Saturdays are an opportunity to do some work in the constituency, which involves a lot of door knocking. It is a chance to ask constituents about their woes or otherwise. It’s an opportunity for people who don’t write in to get hold of me, and through talking to them I get a better feel for what’s going on, particularly at the moment.

People have been hit very hard by the economic downturn. It may be a constituency that John Prescott would consider flush, but it’s not. There are many people who are wealthy, but there are a lot of people that were in the City who have been hit very hard. Also, there are a lot of people at the bottom economically, in particular in the villages where some people have lived all their lives and worked on the farms, and some of them are extremely poor. People at the bottom in an area like Surrey tend to get missed because the government has diverted money away. Part of my constituency is Leatherhead, which is almost a national centre for charities helping people with difficulties.

There is an organisation that offers support to wounded and shell-shocked soldiers, another that helps the severely physical and mentally disabled.

Essential support
I also do a lot of work with children’s organisations. I am a patron of a charity called Child Victims of Crime. It was set up in conjunction with police forces across the country and it offers essential support to kids, picking them up right at the bottom.

I’ve been campaigning for some years to improve the legislation dealing with paedophiles. When I first started researching this, before the internet had quite the major effect it has recently, I discovered there were a lot more paedophiles in this country than one would imagine. I work quite closely with the police and my own front bench on this. At the moment I’m putting together some amendments and a private members bill. I’m trying to toughen the law so police can catch these people, and where possible rehabilitation can occur, and where it’s not possible they can stay locked up.
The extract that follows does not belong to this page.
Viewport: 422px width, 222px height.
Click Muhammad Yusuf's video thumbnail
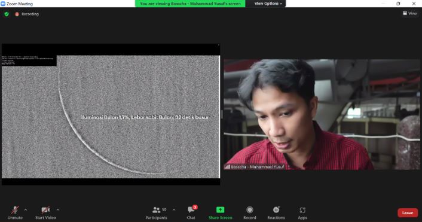point(322,114)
My practice in Putney is a sole practice. I get referrals and a number of my patients come over from abroad, USA as well as Europe. The dental profession has changed dramatically, especially over the last ten years with the increase in technologies such as restorative materials, implants and endodontics – it’s all made dentistry quite exciting. What I like most about modern dentistry is the possibility of vastly improving people’s appearance. It horrified me coming over from New Zealand to see the state of dental health in this country. I was working in east London and the levels of decay were utterly horrendous. Of course, more of the water is fluoridated in other countries. But now it’s changed – you know you can put in really class restorations, encourage the patients to put pride into their appearance, and you know it will last.
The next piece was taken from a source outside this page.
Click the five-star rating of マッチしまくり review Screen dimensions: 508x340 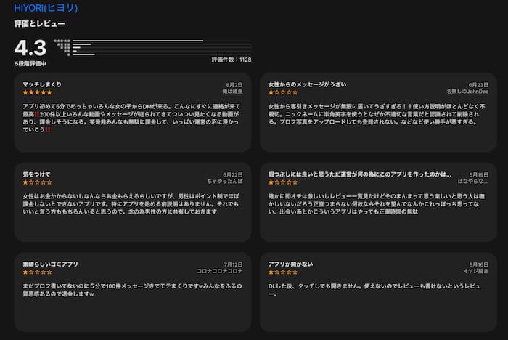(x=37, y=93)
I resisted bringing dentistry regularly into the House of Commons for years, but that has changed recently. I suddenly realised that what the government was doing to dentistry was wrong. I’m working with a number of people such as the British Dental Association, and have set up an all-party group so that MPs can understand more. The industry and the profession need to teach the MPs what dentistry is really all about. Their reliance on the NHS gives them a very tunnel-vision view of what’s out there and what’s available. The spectrum of dentistry now is so much broader than anything the NHS can or should offer. We need to open MPs’ minds. There are too many bean-counters, totting up numbers of UDAs and fillings and so on. That isn’t really what dentistry is about.
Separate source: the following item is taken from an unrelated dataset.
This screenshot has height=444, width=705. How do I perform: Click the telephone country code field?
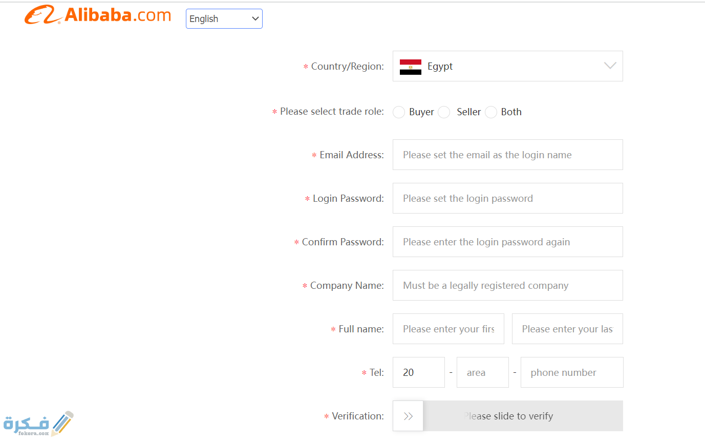(419, 372)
The NHS plays a vital role in health, but we need to reflect on the fact that dentistry is more than examinations and a few X-rays, it’s about offering a comprehensive choice of treatment options to patients.

Balancing the two jobs of MP and dentist isn’t easy but I can compartmentalise – when I’m doing dentistry I can set the politics to one side in my mind and concentrate exactly on what I’m doing.
Outside of those two roles I’ve always had a passion for travelling and photography. When I retire I’ll probably go back to the photography.